:: Exercise objective ::
Reproduce each of the following rows verbatim, omitting the pictures from your output.

[Data for locating visible targets]
##########
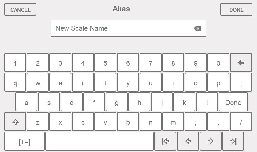Toggle the shift arrow key
The image size is (257, 152).
(15, 121)
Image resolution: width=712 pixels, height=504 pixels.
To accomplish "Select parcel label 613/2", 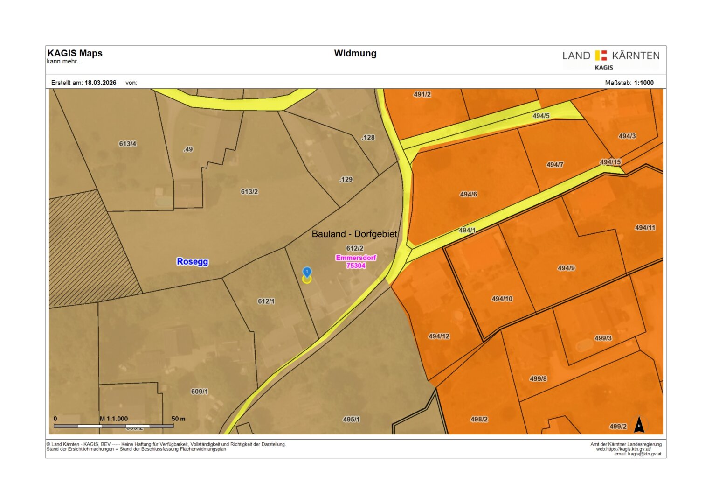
##########
:: Output of the exercise ::
Toggle the shift arrow key
The image size is (257, 152).
(15, 121)
Image resolution: width=712 pixels, height=504 pixels.
To accomplish "Select parcel label 613/2", 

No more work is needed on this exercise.